* **BRIEF**
Reproduce the entire listing below verbatim.

--------

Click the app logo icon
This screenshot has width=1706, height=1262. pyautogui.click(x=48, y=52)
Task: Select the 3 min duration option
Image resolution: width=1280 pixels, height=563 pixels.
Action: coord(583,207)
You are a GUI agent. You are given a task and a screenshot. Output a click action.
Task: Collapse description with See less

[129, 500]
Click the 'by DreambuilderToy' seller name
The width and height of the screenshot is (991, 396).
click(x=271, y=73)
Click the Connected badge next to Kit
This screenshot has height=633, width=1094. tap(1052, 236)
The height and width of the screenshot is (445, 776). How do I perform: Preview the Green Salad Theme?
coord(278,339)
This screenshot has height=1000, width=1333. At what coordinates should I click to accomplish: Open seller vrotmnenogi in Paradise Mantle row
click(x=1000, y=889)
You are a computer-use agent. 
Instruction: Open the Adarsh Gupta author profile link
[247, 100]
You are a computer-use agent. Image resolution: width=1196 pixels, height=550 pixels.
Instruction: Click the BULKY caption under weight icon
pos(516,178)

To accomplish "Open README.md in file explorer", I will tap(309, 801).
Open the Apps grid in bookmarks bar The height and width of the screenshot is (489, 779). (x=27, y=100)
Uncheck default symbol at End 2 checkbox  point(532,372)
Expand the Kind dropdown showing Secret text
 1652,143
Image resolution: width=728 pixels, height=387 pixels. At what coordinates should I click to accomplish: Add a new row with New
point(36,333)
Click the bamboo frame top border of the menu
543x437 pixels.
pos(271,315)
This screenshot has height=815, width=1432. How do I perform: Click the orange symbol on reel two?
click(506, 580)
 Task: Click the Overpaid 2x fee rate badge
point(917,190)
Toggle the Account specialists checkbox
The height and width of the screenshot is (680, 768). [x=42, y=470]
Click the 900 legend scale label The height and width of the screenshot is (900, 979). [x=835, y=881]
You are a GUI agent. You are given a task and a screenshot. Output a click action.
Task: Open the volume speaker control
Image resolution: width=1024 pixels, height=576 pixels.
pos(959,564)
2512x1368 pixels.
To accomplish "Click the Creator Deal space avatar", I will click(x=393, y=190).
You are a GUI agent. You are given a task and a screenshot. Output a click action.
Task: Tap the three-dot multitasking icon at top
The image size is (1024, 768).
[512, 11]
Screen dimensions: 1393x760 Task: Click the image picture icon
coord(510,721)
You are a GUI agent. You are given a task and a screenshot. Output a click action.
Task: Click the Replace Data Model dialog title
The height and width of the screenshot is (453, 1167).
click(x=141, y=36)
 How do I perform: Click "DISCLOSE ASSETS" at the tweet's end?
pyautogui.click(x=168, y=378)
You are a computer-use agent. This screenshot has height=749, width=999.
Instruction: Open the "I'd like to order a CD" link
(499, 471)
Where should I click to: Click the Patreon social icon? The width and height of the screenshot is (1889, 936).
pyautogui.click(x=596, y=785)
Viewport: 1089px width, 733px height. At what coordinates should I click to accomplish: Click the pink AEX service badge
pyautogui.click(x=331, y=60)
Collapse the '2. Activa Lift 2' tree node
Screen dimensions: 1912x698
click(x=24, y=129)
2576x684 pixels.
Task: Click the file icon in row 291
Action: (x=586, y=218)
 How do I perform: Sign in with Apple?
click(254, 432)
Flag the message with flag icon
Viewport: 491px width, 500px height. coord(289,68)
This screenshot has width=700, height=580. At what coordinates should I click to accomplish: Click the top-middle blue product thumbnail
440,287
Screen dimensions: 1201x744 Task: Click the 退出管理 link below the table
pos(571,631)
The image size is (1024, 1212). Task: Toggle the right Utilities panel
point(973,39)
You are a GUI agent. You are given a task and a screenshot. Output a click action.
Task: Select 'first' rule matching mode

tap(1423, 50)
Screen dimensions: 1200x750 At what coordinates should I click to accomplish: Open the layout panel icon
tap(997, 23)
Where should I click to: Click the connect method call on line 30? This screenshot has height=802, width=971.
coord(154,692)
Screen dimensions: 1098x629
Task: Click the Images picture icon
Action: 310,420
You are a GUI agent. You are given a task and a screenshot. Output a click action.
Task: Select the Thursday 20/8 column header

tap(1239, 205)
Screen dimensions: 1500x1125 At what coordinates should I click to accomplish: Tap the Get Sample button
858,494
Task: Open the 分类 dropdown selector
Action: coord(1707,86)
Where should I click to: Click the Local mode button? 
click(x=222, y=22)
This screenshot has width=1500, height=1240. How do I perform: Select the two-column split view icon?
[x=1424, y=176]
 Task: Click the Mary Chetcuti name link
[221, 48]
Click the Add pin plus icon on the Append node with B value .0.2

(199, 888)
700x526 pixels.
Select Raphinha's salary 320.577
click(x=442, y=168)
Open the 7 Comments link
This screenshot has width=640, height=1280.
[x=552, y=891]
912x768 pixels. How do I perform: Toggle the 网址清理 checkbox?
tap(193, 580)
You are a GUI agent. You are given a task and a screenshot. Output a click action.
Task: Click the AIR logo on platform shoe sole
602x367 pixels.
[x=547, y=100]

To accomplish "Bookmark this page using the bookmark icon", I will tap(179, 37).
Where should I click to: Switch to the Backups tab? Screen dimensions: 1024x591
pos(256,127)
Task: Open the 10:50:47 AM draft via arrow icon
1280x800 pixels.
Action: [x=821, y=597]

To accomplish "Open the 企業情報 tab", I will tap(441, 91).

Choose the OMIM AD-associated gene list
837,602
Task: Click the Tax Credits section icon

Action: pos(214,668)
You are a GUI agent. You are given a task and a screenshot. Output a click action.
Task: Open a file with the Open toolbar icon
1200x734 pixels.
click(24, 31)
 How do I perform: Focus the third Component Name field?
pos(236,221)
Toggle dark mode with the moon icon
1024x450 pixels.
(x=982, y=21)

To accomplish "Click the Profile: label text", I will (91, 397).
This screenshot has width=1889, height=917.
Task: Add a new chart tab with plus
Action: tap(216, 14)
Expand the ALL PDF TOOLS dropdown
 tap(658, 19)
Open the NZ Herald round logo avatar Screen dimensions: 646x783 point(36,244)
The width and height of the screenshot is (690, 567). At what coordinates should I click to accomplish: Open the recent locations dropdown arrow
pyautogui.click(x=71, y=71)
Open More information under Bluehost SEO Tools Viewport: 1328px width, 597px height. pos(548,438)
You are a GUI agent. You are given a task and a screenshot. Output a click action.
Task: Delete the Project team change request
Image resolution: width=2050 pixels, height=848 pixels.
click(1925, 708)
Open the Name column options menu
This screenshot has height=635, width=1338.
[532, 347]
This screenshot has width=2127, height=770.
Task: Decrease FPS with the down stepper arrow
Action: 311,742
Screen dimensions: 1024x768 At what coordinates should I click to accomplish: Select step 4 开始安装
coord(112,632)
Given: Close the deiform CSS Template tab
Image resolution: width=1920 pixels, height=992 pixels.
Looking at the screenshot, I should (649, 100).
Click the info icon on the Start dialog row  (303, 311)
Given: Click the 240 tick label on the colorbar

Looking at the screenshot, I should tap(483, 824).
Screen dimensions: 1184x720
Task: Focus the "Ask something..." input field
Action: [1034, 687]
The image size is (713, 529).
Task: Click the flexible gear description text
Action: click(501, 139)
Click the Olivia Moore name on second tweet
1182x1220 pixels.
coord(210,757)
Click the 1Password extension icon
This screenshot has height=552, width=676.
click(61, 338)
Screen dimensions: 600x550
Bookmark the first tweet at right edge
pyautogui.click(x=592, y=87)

--------

* **YOUR RESPONSE**
Click the app logo icon
This screenshot has width=1706, height=1262. pyautogui.click(x=48, y=52)
Task: Select the 3 min duration option
Image resolution: width=1280 pixels, height=563 pixels.
Action: coord(583,207)
You are a GUI agent. You are given a task and a screenshot. Output a click action.
Task: Collapse description with See less

[129, 500]
Click the 'by DreambuilderToy' seller name
The width and height of the screenshot is (991, 396).
click(x=271, y=73)
Click the Connected badge next to Kit
This screenshot has height=633, width=1094. tap(1052, 236)
The height and width of the screenshot is (445, 776). How do I perform: Preview the Green Salad Theme?
coord(278,339)
This screenshot has height=1000, width=1333. At what coordinates should I click to accomplish: Open seller vrotmnenogi in Paradise Mantle row
click(x=1000, y=889)
You are a computer-use agent. 
Instruction: Open the Adarsh Gupta author profile link
[247, 100]
You are a computer-use agent. Image resolution: width=1196 pixels, height=550 pixels.
Instruction: Click the BULKY caption under weight icon
pos(516,178)

To accomplish "Open README.md in file explorer", I will tap(309, 801).
Open the Apps grid in bookmarks bar The height and width of the screenshot is (489, 779). (x=27, y=100)
Uncheck default symbol at End 2 checkbox  point(532,372)
Expand the Kind dropdown showing Secret text
 1652,143
Image resolution: width=728 pixels, height=387 pixels. At what coordinates should I click to accomplish: Add a new row with New
point(36,333)
Click the bamboo frame top border of the menu
543x437 pixels.
pos(271,315)
This screenshot has height=815, width=1432. How do I perform: Click the orange symbol on reel two?
click(506, 580)
 Task: Click the Overpaid 2x fee rate badge
point(917,190)
Toggle the Account specialists checkbox
The height and width of the screenshot is (680, 768). [x=42, y=470]
Click the 900 legend scale label The height and width of the screenshot is (900, 979). [x=835, y=881]
You are a GUI agent. You are given a task and a screenshot. Output a click action.
Task: Open the volume speaker control
Image resolution: width=1024 pixels, height=576 pixels.
pos(959,564)
2512x1368 pixels.
To accomplish "Click the Creator Deal space avatar", I will click(x=393, y=190).
You are a GUI agent. You are given a task and a screenshot. Output a click action.
Task: Tap the three-dot multitasking icon at top
The image size is (1024, 768).
[512, 11]
Screen dimensions: 1393x760 Task: Click the image picture icon
coord(510,721)
You are a GUI agent. You are given a task and a screenshot. Output a click action.
Task: Click the Replace Data Model dialog title
The height and width of the screenshot is (453, 1167).
click(x=141, y=36)
 How do I perform: Click "DISCLOSE ASSETS" at the tweet's end?
pyautogui.click(x=168, y=378)
You are a computer-use agent. This screenshot has height=749, width=999.
Instruction: Open the "I'd like to order a CD" link
(499, 471)
Where should I click to: Click the Patreon social icon? The width and height of the screenshot is (1889, 936).
pyautogui.click(x=596, y=785)
Viewport: 1089px width, 733px height. At what coordinates should I click to accomplish: Click the pink AEX service badge
pyautogui.click(x=331, y=60)
Collapse the '2. Activa Lift 2' tree node
Screen dimensions: 1912x698
click(x=24, y=129)
2576x684 pixels.
Task: Click the file icon in row 291
Action: (x=586, y=218)
 How do I perform: Sign in with Apple?
click(254, 432)
Flag the message with flag icon
Viewport: 491px width, 500px height. coord(289,68)
This screenshot has width=700, height=580. At what coordinates should I click to accomplish: Click the top-middle blue product thumbnail
440,287
Screen dimensions: 1201x744 Task: Click the 退出管理 link below the table
pos(571,631)
The image size is (1024, 1212). Task: Toggle the right Utilities panel
point(973,39)
You are a GUI agent. You are given a task and a screenshot. Output a click action.
Task: Select 'first' rule matching mode

tap(1423, 50)
Screen dimensions: 1200x750 At what coordinates should I click to accomplish: Open the layout panel icon
tap(997, 23)
Where should I click to: Click the connect method call on line 30? This screenshot has height=802, width=971.
coord(154,692)
Screen dimensions: 1098x629
Task: Click the Images picture icon
Action: 310,420
You are a GUI agent. You are given a task and a screenshot. Output a click action.
Task: Select the Thursday 20/8 column header

tap(1239, 205)
Screen dimensions: 1500x1125 At what coordinates should I click to accomplish: Tap the Get Sample button
858,494
Task: Open the 分类 dropdown selector
Action: coord(1707,86)
Where should I click to: Click the Local mode button? 
click(x=222, y=22)
This screenshot has width=1500, height=1240. How do I perform: Select the two-column split view icon?
[x=1424, y=176]
 Task: Click the Mary Chetcuti name link
[221, 48]
Click the Add pin plus icon on the Append node with B value .0.2

(199, 888)
700x526 pixels.
Select Raphinha's salary 320.577
click(x=442, y=168)
Open the 7 Comments link
This screenshot has width=640, height=1280.
[x=552, y=891]
912x768 pixels. How do I perform: Toggle the 网址清理 checkbox?
tap(193, 580)
You are a GUI agent. You are given a task and a screenshot. Output a click action.
Task: Click the AIR logo on platform shoe sole
602x367 pixels.
[x=547, y=100]

To accomplish "Bookmark this page using the bookmark icon", I will tap(179, 37).
Where should I click to: Switch to the Backups tab? Screen dimensions: 1024x591
pos(256,127)
Task: Open the 10:50:47 AM draft via arrow icon
1280x800 pixels.
Action: [x=821, y=597]

To accomplish "Open the 企業情報 tab", I will tap(441, 91).

Choose the OMIM AD-associated gene list
837,602
Task: Click the Tax Credits section icon

Action: pos(214,668)
You are a GUI agent. You are given a task and a screenshot. Output a click action.
Task: Open a file with the Open toolbar icon
1200x734 pixels.
click(24, 31)
 How do I perform: Focus the third Component Name field?
pos(236,221)
Toggle dark mode with the moon icon
1024x450 pixels.
(x=982, y=21)

To accomplish "Click the Profile: label text", I will (91, 397).
This screenshot has width=1889, height=917.
Task: Add a new chart tab with plus
Action: tap(216, 14)
Expand the ALL PDF TOOLS dropdown
 tap(658, 19)
Open the NZ Herald round logo avatar Screen dimensions: 646x783 point(36,244)
The width and height of the screenshot is (690, 567). At what coordinates should I click to accomplish: Open the recent locations dropdown arrow
pyautogui.click(x=71, y=71)
Open More information under Bluehost SEO Tools Viewport: 1328px width, 597px height. pos(548,438)
You are a GUI agent. You are given a task and a screenshot. Output a click action.
Task: Delete the Project team change request
Image resolution: width=2050 pixels, height=848 pixels.
click(1925, 708)
Open the Name column options menu
This screenshot has height=635, width=1338.
[532, 347]
This screenshot has width=2127, height=770.
Task: Decrease FPS with the down stepper arrow
Action: 311,742
Screen dimensions: 1024x768 At what coordinates should I click to accomplish: Select step 4 开始安装
coord(112,632)
Given: Close the deiform CSS Template tab
Image resolution: width=1920 pixels, height=992 pixels.
Looking at the screenshot, I should (649, 100).
Click the info icon on the Start dialog row  (303, 311)
Given: Click the 240 tick label on the colorbar

Looking at the screenshot, I should tap(483, 824).
Screen dimensions: 1184x720
Task: Focus the "Ask something..." input field
Action: [1034, 687]
The image size is (713, 529).
Task: Click the flexible gear description text
Action: click(501, 139)
Click the Olivia Moore name on second tweet
1182x1220 pixels.
coord(210,757)
Click the 1Password extension icon
This screenshot has height=552, width=676.
click(61, 338)
Screen dimensions: 600x550
Bookmark the first tweet at right edge
pyautogui.click(x=592, y=87)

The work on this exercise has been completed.